TOKYO (Reuters) – Japanese supercomputer simulations showed that wearing two masks gave limited benefit in blocking viral spread compared to a properly fitted mask.

The results partially contradict recent recommendations from the U.S. Centers for Disease Control and Prevention (CDC) say two masks were better than one at reducing a person’s exposure to the coronavirus.
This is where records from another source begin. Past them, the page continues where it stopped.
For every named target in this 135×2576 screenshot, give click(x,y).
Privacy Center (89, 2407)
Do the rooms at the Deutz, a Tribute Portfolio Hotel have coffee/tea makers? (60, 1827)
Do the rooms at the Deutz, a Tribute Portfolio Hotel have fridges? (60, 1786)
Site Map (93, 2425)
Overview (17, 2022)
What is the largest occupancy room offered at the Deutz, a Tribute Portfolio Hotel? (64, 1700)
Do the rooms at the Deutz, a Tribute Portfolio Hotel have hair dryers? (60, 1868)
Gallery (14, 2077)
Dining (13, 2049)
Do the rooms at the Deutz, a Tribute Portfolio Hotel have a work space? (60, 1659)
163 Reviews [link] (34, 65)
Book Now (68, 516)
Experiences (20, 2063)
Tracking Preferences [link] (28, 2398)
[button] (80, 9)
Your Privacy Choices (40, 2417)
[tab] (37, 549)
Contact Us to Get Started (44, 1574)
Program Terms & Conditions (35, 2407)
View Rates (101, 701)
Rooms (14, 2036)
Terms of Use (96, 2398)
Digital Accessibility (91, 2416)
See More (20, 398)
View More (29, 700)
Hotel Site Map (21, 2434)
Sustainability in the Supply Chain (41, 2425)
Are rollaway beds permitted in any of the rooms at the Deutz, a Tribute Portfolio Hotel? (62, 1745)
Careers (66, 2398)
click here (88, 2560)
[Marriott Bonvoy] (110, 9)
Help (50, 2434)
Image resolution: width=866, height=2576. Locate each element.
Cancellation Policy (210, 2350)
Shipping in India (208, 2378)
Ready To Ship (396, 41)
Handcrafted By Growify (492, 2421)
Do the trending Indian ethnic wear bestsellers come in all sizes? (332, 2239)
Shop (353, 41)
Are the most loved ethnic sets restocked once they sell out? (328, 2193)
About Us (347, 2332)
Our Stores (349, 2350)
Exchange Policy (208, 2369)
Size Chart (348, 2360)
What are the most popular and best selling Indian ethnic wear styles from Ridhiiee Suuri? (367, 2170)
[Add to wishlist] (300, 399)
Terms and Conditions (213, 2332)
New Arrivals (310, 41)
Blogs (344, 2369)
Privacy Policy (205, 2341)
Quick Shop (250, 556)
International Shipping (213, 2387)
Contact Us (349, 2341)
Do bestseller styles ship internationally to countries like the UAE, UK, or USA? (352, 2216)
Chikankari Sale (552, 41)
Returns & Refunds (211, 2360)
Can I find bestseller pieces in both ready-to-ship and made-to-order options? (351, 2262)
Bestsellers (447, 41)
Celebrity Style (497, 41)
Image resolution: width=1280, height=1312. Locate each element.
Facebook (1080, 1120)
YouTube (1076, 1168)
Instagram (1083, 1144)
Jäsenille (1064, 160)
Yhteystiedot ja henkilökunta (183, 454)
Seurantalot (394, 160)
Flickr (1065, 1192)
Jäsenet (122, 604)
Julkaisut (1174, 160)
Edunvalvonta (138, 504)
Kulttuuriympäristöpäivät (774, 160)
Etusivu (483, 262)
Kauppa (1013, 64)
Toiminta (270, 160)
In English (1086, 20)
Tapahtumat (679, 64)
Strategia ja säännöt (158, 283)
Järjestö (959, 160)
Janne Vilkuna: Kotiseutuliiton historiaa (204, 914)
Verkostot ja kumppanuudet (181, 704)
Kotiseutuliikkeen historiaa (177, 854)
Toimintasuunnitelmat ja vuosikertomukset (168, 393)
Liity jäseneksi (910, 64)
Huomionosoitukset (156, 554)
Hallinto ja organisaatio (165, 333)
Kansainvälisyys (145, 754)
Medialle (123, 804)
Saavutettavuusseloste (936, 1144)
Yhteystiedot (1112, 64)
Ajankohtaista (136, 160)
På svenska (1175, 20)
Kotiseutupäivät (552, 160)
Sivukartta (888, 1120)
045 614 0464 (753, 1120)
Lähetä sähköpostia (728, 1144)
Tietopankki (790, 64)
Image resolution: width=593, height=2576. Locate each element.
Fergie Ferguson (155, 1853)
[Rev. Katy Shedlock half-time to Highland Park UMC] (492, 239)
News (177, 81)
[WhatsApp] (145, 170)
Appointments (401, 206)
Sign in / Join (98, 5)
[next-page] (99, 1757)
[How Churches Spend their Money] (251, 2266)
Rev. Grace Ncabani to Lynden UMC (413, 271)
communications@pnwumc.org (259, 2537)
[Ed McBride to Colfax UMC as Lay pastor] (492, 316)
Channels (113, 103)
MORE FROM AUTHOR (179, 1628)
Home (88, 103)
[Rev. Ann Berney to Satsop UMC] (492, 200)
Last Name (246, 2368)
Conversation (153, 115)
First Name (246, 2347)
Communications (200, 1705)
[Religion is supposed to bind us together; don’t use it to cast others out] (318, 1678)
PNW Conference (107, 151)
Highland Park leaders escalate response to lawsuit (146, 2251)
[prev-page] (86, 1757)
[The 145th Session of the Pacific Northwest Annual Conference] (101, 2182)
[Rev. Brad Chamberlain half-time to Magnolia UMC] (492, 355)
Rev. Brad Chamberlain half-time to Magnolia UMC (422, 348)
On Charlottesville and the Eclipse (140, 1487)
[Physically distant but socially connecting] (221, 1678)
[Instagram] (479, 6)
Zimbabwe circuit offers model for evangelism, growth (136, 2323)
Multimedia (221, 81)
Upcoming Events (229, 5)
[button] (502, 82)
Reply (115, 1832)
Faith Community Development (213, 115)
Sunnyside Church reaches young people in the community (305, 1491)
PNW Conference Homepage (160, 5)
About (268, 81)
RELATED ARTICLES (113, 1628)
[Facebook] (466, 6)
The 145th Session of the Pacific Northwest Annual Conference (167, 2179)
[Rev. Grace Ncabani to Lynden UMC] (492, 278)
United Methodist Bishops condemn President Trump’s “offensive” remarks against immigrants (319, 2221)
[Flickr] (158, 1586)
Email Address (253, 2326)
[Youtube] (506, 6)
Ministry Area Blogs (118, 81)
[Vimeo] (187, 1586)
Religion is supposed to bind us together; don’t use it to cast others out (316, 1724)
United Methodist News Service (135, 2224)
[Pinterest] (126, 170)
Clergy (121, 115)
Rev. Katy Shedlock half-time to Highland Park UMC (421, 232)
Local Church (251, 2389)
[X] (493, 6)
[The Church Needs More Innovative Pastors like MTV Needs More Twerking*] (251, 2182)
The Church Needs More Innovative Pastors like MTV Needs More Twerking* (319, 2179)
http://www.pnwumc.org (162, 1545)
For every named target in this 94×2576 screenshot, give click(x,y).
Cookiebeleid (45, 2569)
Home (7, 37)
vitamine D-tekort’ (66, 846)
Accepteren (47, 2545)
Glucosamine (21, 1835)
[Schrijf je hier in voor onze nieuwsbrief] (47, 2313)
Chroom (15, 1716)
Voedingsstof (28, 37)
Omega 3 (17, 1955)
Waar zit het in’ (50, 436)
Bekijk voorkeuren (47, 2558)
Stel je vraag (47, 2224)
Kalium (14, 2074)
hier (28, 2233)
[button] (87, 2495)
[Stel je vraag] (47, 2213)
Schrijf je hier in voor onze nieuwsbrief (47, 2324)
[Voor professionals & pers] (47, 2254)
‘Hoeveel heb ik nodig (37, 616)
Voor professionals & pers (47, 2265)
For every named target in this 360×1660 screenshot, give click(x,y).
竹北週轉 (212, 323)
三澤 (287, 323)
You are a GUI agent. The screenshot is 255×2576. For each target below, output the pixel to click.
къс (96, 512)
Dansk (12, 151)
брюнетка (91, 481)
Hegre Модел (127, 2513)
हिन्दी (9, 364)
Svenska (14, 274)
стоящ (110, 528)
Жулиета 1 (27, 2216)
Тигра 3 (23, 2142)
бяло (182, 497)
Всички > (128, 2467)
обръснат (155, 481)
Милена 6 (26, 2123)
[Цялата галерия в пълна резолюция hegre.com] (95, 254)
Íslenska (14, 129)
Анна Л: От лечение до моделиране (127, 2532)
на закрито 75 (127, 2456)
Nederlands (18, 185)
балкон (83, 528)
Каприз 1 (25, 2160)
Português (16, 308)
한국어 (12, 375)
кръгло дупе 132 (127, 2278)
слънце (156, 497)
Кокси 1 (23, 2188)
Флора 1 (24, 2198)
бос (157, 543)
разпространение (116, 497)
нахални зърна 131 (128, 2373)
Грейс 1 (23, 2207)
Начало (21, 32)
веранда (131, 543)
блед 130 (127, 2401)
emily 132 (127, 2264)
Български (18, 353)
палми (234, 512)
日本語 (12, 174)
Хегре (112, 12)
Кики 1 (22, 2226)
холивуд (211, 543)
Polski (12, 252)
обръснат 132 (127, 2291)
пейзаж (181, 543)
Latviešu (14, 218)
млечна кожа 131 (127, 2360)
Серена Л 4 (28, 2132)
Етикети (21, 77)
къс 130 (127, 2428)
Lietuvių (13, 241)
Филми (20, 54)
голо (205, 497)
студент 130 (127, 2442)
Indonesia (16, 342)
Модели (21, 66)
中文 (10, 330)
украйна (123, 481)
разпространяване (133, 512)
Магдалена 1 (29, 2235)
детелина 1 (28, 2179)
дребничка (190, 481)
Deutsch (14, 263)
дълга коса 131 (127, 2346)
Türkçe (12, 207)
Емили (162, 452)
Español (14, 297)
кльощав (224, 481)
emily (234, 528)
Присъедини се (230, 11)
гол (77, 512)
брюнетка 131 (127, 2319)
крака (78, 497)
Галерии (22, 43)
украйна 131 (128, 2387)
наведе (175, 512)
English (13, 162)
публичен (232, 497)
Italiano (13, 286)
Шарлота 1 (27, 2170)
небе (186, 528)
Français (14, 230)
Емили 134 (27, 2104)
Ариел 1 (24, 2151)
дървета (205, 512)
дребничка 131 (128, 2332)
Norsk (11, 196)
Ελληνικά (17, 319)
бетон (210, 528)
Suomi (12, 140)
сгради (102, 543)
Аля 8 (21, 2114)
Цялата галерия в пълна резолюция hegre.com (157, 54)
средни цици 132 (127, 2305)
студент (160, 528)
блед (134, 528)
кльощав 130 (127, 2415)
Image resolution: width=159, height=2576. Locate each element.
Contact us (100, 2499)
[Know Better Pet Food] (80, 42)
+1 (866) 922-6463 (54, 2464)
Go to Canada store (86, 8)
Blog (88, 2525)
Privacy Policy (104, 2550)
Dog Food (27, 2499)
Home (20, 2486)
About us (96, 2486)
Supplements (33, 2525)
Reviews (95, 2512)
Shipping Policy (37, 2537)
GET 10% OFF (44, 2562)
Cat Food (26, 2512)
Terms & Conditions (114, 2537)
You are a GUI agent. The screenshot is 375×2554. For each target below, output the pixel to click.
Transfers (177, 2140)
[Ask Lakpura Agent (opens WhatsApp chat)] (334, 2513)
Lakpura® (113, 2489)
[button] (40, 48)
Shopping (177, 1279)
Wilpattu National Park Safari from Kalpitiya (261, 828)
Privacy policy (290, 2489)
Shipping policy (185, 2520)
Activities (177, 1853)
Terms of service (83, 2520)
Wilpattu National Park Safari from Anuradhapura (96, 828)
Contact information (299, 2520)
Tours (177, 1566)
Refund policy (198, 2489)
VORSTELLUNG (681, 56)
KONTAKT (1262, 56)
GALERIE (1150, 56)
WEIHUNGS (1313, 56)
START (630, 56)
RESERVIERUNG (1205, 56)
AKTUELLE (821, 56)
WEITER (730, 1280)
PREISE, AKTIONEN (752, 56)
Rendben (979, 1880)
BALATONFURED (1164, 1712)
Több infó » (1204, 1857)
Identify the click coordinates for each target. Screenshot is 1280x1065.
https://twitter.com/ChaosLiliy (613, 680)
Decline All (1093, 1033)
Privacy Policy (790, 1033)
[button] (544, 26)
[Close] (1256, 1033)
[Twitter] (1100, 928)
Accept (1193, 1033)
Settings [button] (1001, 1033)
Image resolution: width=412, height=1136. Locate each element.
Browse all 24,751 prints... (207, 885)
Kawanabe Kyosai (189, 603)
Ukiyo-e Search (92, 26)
The researchers used the Fugaku supercomputer to model the flow of viral particles from people wearing different types and combinations of masks, according to a study published Thursday by research giant Riken and Kobe University.

Using a single surgical-type mask, made of non-woven material, was 85% effective in blocking particles when worn tightly around the nose and face. Adding a polyurethane mask on top increased the effectiveness to only 89%.

Wearing two non-woven masks is not helpful because air resistance builds up and causes leakage along the edges.

“The performance of double masking just doesn’t add up,” wrote the researchers, led by Makoto Tsubokura.

Overall, professional-grade N95 masks were the best at protecting against infection, followed by non-woven masks, cloth masks, and finally types of polyurethane, the study showed.

The Riken research team previously used the Fugaku supercomputer to model how humidity can affect viral contagion and infection risks in trains, workspaces and other environments.

As the COVID-19 outbreak progresses, scientific consensus has grown that the virus spreads through the air and masks are effective in controlling the infection.

Rocky Swift reporting; Lincoln Feast montage.